Yes. Blue jays are monogamous and typically mate for life. Once a pair bonds, they stay together year-round, build nests together, and raise chicks as a team.
Blue Jay Breeding at a Glance
| Feature | Details |
|---|---|
| Pair bond | Lifelong monogamous pair |
| Breeding season | March-July |
| Eggs per clutch | 3-7, pale blue with green tinge |
| Clutches per year | 1-2 (southern birds may have 2) |
| Incubation | 16-18 days, female only |
| Male’s role during incubation | Brings food to the female on the nest |
| Chicks fledge | 17-21 days after hatching |
| Sexual maturity | 1 year old |
| Lifespan | 7 years average, up to 26 years recorded |
How Blue Jays Choose a Mate
The courtship process looks like a reality show elimination round. A group of 6-10 males follows a single female from tree to tree, calling loudly. The female flies, the males chase. One by one, males drop out as they assess their chances against the competition.
Eventually one male remains. The new pair bonds by:
- Exchanging gifts of food and nesting material
- Preening each other’s feathers
- Performing synchronized flights
- The male feeding the female (mate feeding)
Once bonded, the pair stays together for life.

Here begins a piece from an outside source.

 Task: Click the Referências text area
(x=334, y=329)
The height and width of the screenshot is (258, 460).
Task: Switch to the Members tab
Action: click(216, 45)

If one dies, the survivor will seek a new mate.
Nesting
Both male and female blue jays build the nest together, usually in a tree fork 3-10 metres high. The nest is a sturdy cup of twigs, bark strips, moss, and grass, lined with rootlets and sometimes paper or cloth.
Blue jays usually build a new nest each year but occasionally reuse an old one if the location is good.
Male vs Female
Blue jays are one of the hardest common birds to sex visually - males and females look nearly identical.
| Feature | Male | Female |
|---|---|---|
| Plumage | Bright blue, white, black | Identical |
| Crest | Yes | Yes |
| Size | Slightly larger | Slightly smaller |
| Behaviour | Courts female, brings food during incubation | Incubates eggs, broods chicks |
The only reliable ways to tell them apart are behaviour (which one sits on the nest) and slight size differences when seen together.
Blue jays are one of the most devoted pair-bonding birds in North America. The male feeds the female throughout incubation, both parents feed the chicks, and the pair stays together year-round - not just during breeding season.